A little bit of the obvious out of the way. This is a miniseries. I watched it in two days, partially because I have obsessive disorders and the other part is because it’s really good. Another thing: Not a musical. Right there, it grabs a huge amount of points. Any TV show or film automatically earns an enormous bump for not being a musical. I tried to watch the latest Hollywood adaptation of The Miserables (sorry) and lasted not long. Because people were singing, mostly. I want my pain and suffering to be song free, thanks much, unless it’s country music from the 60s. Keep in mind that I’m mostly joking before you break out the pitchforks, but… keep in mind—the book was not a musical either. Unless I’m missing something. I miss things all the time.
The performances are generally fantastic. McNulty is a great Jean Valjean and Phil Collins is a wonderful Fantine. Javert is played masterfully. The only cast members that don’t kill it are in the second half, but I think this isn’t their fault. More of a plot thing.
Let me explain.
Once the scale of story gets ramped up and the populice of perpetually pissed Paris begin to rise, it starts to become slightly less interesting. I found myself in full immersion when it was basically a strangely obsessed jailor and policeman going out of his way to make McNulty’s life a total hell. The plight of Fantine is done right. Total suck fest. She’s left by some jacknut with a kid, taken advantage of by the evil innkeeper and his wife, and ultimately let down entirely by the world.

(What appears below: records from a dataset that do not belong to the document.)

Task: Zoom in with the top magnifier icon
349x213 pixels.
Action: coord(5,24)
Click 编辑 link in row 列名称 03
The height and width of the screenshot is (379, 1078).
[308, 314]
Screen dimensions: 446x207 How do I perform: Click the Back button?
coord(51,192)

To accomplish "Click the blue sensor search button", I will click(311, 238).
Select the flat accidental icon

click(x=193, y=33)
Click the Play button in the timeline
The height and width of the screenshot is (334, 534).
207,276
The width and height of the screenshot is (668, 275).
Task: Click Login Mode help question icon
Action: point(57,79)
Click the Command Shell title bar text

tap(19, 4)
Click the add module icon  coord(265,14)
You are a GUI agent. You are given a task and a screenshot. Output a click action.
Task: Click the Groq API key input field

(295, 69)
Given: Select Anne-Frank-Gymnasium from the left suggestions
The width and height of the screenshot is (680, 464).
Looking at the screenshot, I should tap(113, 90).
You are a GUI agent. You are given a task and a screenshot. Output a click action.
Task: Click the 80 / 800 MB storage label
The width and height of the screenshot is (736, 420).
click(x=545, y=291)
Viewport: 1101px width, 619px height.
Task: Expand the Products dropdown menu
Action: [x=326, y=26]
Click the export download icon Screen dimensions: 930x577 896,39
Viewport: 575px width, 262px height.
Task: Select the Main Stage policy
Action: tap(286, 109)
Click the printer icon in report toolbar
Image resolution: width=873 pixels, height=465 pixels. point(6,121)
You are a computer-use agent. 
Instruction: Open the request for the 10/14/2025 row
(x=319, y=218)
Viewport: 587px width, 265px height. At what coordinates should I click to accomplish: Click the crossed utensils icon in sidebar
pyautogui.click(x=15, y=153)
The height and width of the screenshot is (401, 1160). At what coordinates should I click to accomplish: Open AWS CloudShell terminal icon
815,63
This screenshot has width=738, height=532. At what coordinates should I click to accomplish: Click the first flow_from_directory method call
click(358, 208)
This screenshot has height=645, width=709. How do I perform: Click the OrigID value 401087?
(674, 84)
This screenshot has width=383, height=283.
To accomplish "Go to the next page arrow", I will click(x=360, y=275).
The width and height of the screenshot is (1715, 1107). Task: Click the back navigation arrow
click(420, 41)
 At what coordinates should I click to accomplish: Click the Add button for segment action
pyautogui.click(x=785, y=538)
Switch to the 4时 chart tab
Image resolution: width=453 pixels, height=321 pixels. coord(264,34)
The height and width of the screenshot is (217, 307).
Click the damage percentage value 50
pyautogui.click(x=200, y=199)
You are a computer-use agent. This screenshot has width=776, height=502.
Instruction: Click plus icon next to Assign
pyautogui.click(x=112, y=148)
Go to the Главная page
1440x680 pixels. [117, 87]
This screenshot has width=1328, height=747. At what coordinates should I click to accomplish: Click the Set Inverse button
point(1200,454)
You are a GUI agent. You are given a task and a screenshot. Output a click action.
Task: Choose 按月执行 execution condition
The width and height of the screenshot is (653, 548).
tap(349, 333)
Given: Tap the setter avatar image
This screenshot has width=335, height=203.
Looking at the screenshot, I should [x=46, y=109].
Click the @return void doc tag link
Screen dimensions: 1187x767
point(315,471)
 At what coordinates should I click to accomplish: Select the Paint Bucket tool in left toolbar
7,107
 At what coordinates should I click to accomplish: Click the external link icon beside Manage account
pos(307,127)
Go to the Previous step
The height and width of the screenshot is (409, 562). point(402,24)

When it’s personal, focusing on these admittedly one-directional characters, the story works for me. I’m pushing aside the myriad plot conveniences, of which there are tons, because redemption, hatred, obsession, and struggle are huge characters in their own right, smacking the viewer in the face. It’s damn sad to imagine what a young lady and her daughter would do in the middle of an already poverty-stricken country, and the series pulls no punches in the telling of the tale. Just when things are looking up, well, you know…
We get a little hope at the end, though it comes at quite a cost. Jean Valjean ultimately does the right thing like he’s on repeat, saving the wimp that will marry his beloved Cosette.
So. Plotting and characters that are unbelievably just what you need them to be at the right moment? Yep. Hard for me to say this, but I don’t care. It played on my heart strings.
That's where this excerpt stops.